One of the heavies moved forward. His bulk too much for his suit she noticed as he leaned into the gate, towering over her. His aviator sunglasses reflected her own face back at her. WTF? He held out his hand. “We’re here to collect the car,” he boomed louder than necessary. The other one stood silently coiled, three steps behind him, his aviator sunglasses two reptilian dead black eyes.

A drop of sweat slowly meandered down her back. She re-read the notice. A demand – the money to be paid within 20 days. She flipped it over. No court order for immediate repossession attached.  “The keys madam,” the heavier one boomed again, holding out his hand.

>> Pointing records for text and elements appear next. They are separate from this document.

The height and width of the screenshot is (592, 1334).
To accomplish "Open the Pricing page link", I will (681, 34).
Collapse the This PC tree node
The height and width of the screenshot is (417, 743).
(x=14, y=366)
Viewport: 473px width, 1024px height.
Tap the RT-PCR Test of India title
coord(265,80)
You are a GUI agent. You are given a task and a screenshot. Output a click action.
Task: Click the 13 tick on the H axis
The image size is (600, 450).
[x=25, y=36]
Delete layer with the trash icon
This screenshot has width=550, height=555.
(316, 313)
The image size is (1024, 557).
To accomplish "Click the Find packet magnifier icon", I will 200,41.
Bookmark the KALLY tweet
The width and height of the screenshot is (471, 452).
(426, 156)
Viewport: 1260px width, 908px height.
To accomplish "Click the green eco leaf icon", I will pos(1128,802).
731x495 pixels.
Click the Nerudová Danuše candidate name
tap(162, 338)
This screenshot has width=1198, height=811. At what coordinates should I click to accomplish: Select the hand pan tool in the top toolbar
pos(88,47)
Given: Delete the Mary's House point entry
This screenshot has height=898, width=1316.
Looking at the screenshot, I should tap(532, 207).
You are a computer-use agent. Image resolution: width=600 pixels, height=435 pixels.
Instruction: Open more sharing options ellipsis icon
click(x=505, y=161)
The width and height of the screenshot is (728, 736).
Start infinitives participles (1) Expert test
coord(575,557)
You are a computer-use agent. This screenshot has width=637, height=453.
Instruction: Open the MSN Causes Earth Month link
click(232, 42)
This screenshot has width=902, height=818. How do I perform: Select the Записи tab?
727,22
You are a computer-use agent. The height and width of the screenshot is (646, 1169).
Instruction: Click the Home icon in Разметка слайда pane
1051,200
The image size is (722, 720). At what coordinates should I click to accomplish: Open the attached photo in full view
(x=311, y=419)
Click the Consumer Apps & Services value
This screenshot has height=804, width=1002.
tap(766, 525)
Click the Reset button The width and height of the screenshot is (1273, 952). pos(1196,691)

On automatic pilot – her legal training kicked in. “Give me the court order”.

“We don’t need one,” he menacingly growled back at her.

The Sheriff, his job done, stepped hastily into his car, and took off, leaving her alone with the two heavies at her gate. “Well the last time I looked at the law, you needed one,” she thundered back in her court room voice.

“You can give me the keys or I can come back with a court order.”

She squared her shoulders. “I suggest you do just that. So either you leave RIGHT now, or I call the police to remove you and have you charged with harassment.”

A minute passed before heavy number one turned and with heavy number two walked to a car parked at her neighbour two houses across. She watched until they drove off, disappearing around the bend. The kitchen curtain of her neighbour across the road fluttered in the open window.  “Well, another snippet for the news brigade,” she wryly thought.

Turning she marched back to her front door. Her briefcase forgotten at the garage door, she stepped into the safety of her home. She closed the door, leaning her back against it. She took a deep breath and steadied herself.

She pushed forward and walked to the dining room. Edwin looked up from the morning paper.  “And now, have you forgotten something.”

Her eyes raked over him, noticing his pencil hovering above the race page.

“Pack your overnight bag and get dressed.”


“You heard me. Pack an overnight bag. I am taking you to your darling mother. You are going home to where you belong.”